Hence, the smallest error estimate is obtained by allocating sample points in
proportion to the standard deviation of the function in each sub-region.
such that $a \cup b = \Omega$
When implemented, MISER is in fact a recursive method. With a given step, all
the possible bisections are tested and the one which minimizes the combined
variance of the two sub-regions is selected. The same procedure is then repeated
recursively for each of the two half-spaces from the best bisection. At each
recursion step, the integral and the error are estimated using a plain Monte
Carlo algorithm.
After a given number of calls, the final individual values and their error
estimates are then combined upwards to give an overall result and an estimate of
its error.
Results for this particular sample are shown in @tbl:MISER.
-------------------------------------------------------------------------
500'000 calls 5'000'000 calls 50'000'000 calls
----------------- ----------------- ------------------ ------------------
$I^{\text{oss}}$ 1.7182850738 1.7182819143 1.7182818221
$\sigma$ 0.0000021829 0.0000001024 0.0000000049
diff 0.0000032453 0.0000000858 000000000064
-------------------------------------------------------------------------
Table: MISER results with different numbers of function calls. {#tbl:MISER}
The error, altough it lies always in the same order of magnitude of diff, seems
to seesaw around the correct value as $N$ varies.
## VEGAS \textcolor{red}{WIP}
The VEGAS algorithm is based on importance sampling. It samples points from the
probability distribution described by the function $f$, so that the points are
concentrated in the regions that make the largest contribution to the integral.
In general, if the MC integral of $f$ is sampled with points distributed
according to a probability distribution $g$, the following estimate of the integral
is obtained:
$$
E (f|g \, , \, N) \with \sigma^2(f|g \, , \, N)
$$
If the probability distribution is chosen as $g = f$, it can be shown that the
variance vanishes, and the error in the estimate will therefore be zero.
In practice, it is impossible to sample points from the exact distribution: only
a good approximation can be achieved. In GSL, the VEGAS algorithm approximates
the distribution by histogramming the function $f$ in different subregions. Each
histogram is used to define a sampling distribution for the next pass, which
consists in doing the same thing recorsively: this procedure converges
asymptotically to the desired distribution.

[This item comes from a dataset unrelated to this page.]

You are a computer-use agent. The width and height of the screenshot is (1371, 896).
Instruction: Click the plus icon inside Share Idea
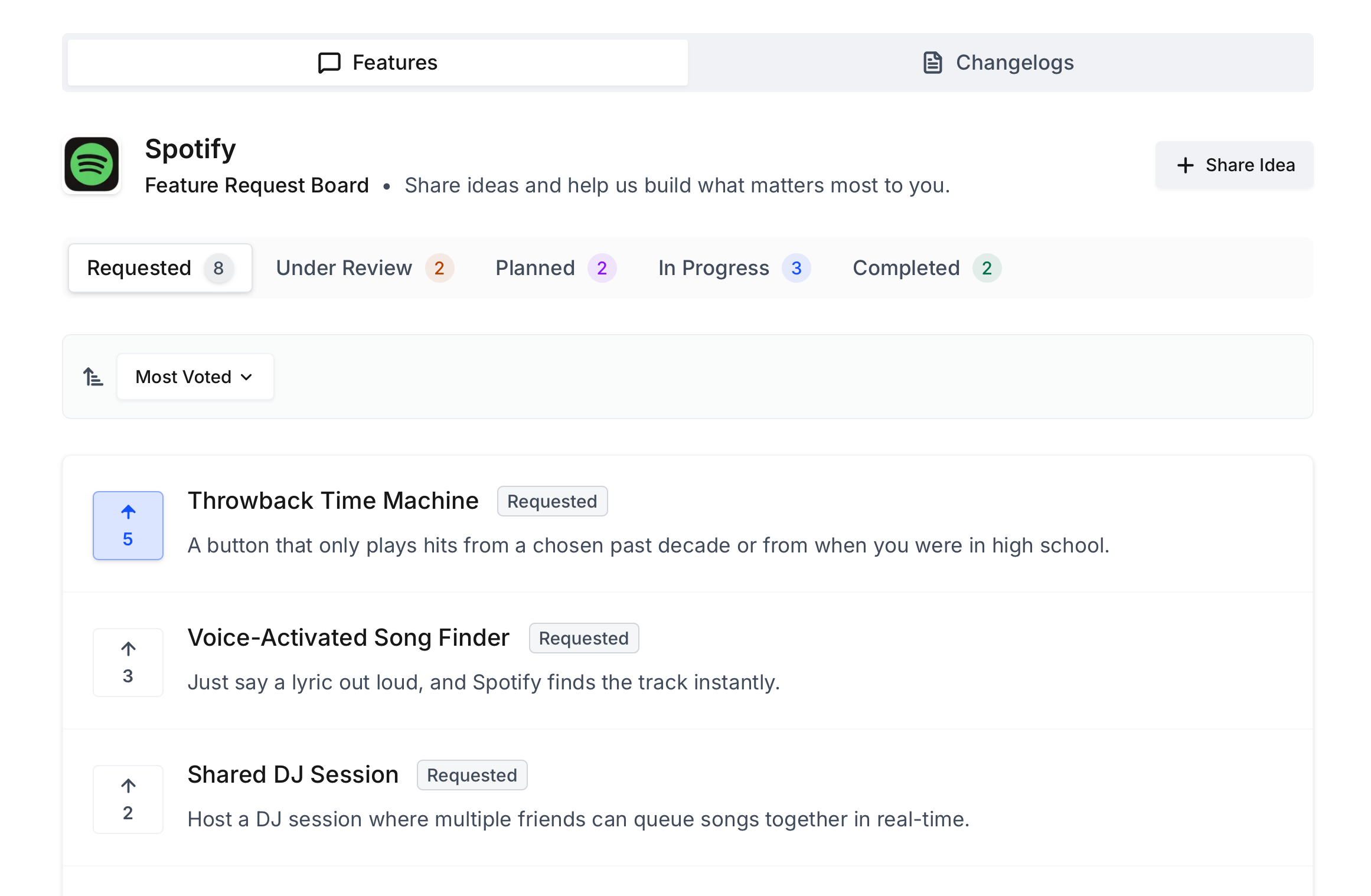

In order to avoid the number of histogram bins growing like $K^d$, the
probability distribution is approximated by a separable function:
$$
f (x_1, x_2, \ldots) = f_1(x_1) f_2(x_2) \ldots
$$
so that the number of bins required is only $Kd$. This is equivalent to locating
the peaks of the function from the projections of the integrand onto the
coordinate axes. The efficiency of VEGAS depends on the validity of this
assumption. It is most efficient when the peaks of the integrand are
well-localized. If an integrand can be rewritten in a form which is
approximately separable this will increase the efficiency of integration with
VEGAS.
VEGAS incorporates a number of additional features, and combines both stratified
sampling and importance sampling. The integration region is divided into a number
of “boxes”, with each box getting a fixed number of points (the goal is 2). Each
box can then have a fractional number of bins, but if the ratio of bins-per-box is
less than two, Vegas switches to a kind variance reduction (rather than importance
sampling).
---